— BEGIN Text excerpt —

Let's find all sets of items with a support greater than some threshold.

We define 4 functions for generating frequent itemsets:
* createC1 - Create first candidate itemsets for k=1
* scanD - Identify itemsets that meet the support threshold
* aprioriGen - Generate the next list of candidates
* apriori - Generate all frequent itemsets

See slides for explanation of functions.

In [None]:
def createC1(dataset):
    "Create a list of candidate item sets of size one."
    c1 = []
    for transaction in dataset:
        for item in transaction:
            if not [item] in c1:
                c1.append([item])
    c1.sort()
    #frozenset because it will be a ket of a dictionary.                         
    return list(map(frozenset, c1))



def scanD(dataset, candidates, min_support):
    "Returns all candidates that meets a minimum support level"
    sscnt = {}
    for tid in dataset:
        for can in candidates:
            if can.issubset(tid):
                sscnt.setdefault(can, 0)
                sscnt[can] += 1

    num_items = float(len(dataset))
    retlist = []
    support_data = {}
    for key in sscnt:
        support = sscnt[key] / num_items
        if support >= min_support:
            retlist.insert(0, key)
            support_data[key] = support
    return retlist, support_data


def aprioriGen(freq_sets, k):
    "Generate the joint transactions from candidate sets"
    retList = []
    lenLk = len(freq_sets)

— END Text excerpt —

● Problem description
In the Apriori code excerpt, why does createC1 turn each candidate itemset into a frozenset before returning it?

— BEGIN Entries provided —

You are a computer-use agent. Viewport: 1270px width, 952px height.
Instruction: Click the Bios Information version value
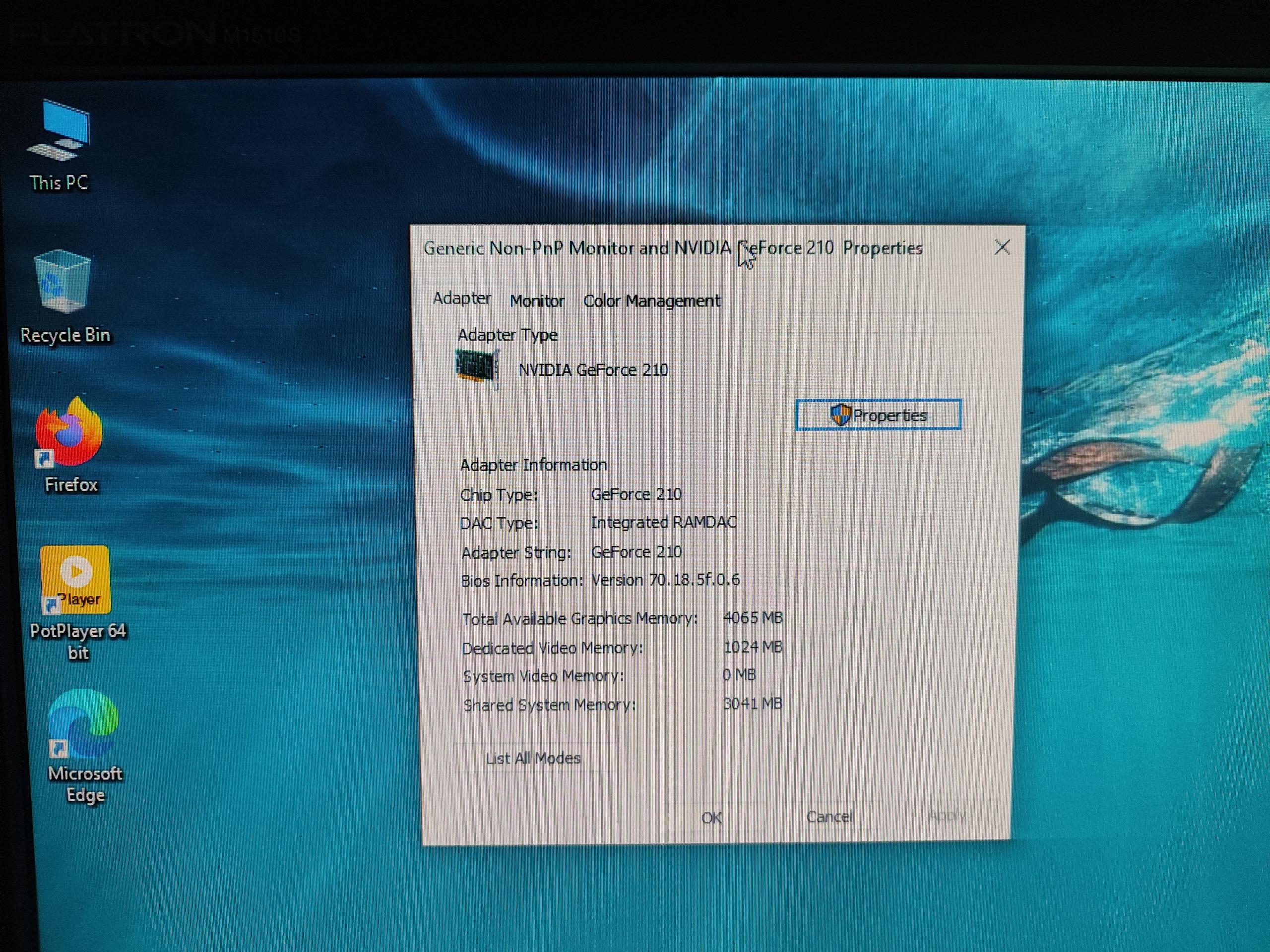click(665, 580)
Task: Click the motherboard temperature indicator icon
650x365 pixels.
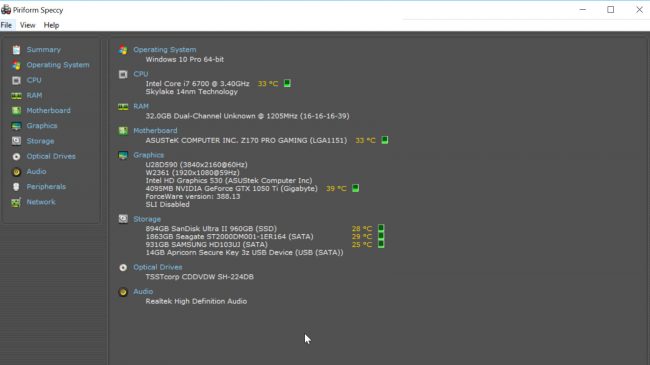Action: pyautogui.click(x=385, y=140)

— END Entries provided —

● Response to this exercise
Each itemset is converted to a frozenset because it will be used as a key of a dictionary.